This work addresses the problem of online recommendation on graph-structured data with smooth reward functions, aiming to achieve low cumulative regret in the graph bandit setting without dependence on the total number of nodes. Leveraging spectral graph theory and graph signal processing, the authors introduce an “effective dimension” to characterize the smoothness of rewards over the graph and develop novel algorithms whose computational complexity scales linearly or sublinearly with this effective dimension. By integrating ideas from semi-supervised learning, the proposed approach constructs highly accurate user preference estimators for thousands of items using only dozens of user interactions, substantially improving both scalability and sample efficiency in content recommendation tasks.

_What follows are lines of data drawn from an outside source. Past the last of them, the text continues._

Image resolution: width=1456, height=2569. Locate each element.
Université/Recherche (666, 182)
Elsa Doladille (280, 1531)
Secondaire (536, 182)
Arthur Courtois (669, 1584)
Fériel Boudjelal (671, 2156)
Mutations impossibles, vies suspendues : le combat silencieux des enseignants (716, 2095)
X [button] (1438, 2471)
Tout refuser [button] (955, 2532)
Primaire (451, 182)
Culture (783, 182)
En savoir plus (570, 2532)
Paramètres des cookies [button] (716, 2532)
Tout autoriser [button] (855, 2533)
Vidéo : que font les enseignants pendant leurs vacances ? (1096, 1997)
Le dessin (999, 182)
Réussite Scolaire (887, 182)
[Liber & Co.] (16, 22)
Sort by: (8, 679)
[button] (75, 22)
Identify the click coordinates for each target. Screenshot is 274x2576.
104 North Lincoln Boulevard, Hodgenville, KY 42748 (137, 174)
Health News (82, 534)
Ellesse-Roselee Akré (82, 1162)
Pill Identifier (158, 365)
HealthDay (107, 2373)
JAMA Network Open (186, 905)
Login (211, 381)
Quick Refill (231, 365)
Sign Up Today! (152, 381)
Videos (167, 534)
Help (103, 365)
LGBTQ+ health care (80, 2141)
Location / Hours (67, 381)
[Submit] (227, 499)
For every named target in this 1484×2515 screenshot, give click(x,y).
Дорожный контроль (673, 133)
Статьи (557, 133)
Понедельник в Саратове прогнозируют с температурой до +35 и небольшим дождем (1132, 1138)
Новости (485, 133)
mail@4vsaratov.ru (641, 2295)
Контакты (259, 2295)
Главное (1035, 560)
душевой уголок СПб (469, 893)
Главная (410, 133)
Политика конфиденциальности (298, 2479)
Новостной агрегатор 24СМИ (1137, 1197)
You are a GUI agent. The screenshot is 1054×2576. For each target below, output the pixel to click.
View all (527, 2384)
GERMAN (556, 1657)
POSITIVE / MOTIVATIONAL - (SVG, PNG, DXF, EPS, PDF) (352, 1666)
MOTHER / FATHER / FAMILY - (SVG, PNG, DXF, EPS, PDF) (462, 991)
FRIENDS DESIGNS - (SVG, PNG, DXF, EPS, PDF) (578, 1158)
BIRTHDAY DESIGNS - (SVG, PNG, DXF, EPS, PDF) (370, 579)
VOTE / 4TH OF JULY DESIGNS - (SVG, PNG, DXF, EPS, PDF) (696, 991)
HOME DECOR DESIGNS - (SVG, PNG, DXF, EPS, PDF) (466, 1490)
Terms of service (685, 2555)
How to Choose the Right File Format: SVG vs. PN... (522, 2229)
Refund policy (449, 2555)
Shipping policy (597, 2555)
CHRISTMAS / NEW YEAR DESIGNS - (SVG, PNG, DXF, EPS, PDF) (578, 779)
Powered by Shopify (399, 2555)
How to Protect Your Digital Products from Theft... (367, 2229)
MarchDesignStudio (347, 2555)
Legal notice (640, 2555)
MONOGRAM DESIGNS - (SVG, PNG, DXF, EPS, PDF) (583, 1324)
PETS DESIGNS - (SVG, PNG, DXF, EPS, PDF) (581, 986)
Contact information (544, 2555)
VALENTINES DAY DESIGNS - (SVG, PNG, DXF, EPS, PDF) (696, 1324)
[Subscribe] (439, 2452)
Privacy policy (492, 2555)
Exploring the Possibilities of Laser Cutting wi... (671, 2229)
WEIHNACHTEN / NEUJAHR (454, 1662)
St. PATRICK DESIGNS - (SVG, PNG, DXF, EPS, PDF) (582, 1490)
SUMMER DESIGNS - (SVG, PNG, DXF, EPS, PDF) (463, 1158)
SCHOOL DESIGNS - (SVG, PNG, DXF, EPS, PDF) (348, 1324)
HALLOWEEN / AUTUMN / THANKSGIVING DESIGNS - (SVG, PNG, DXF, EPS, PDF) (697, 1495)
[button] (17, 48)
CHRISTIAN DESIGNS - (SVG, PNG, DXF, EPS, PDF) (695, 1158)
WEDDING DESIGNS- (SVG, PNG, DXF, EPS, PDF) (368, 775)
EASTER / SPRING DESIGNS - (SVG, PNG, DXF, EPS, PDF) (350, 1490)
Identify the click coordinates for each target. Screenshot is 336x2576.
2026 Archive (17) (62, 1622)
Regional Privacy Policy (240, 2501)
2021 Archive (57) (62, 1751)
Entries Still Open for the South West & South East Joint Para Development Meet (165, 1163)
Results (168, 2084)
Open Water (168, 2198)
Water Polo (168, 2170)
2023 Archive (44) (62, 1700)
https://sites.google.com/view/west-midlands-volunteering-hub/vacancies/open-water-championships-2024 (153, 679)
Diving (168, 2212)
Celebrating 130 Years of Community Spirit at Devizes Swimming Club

Smooth functions on graphs have wide applications in manifold and semi-supervised learning. In this work, we study a bandit problem where the payoffs of arms are smooth on a graph. This framework is suitable for solving online learning problems that involve graphs, such as content-based recommendation. In this problem, each item we can recommend is a node of an undirected graph and its expected rating is similar to the one of its neighbors. The goal is to recommend items that have high expected ratings. We aim for the algorithms where the cumulative regret with respect to the optimal policy would not scale poorly with the number of nodes. In particular, we introduce the notion of an effective dimension, which is small in real-world graphs, and propose three algorithms for solving our problem that scale linearly and sublinearly in this dimension. Our experiments on content recommendation problem show that a good estimator of user preferences for thousands of items can be learned from just tens of node evaluations.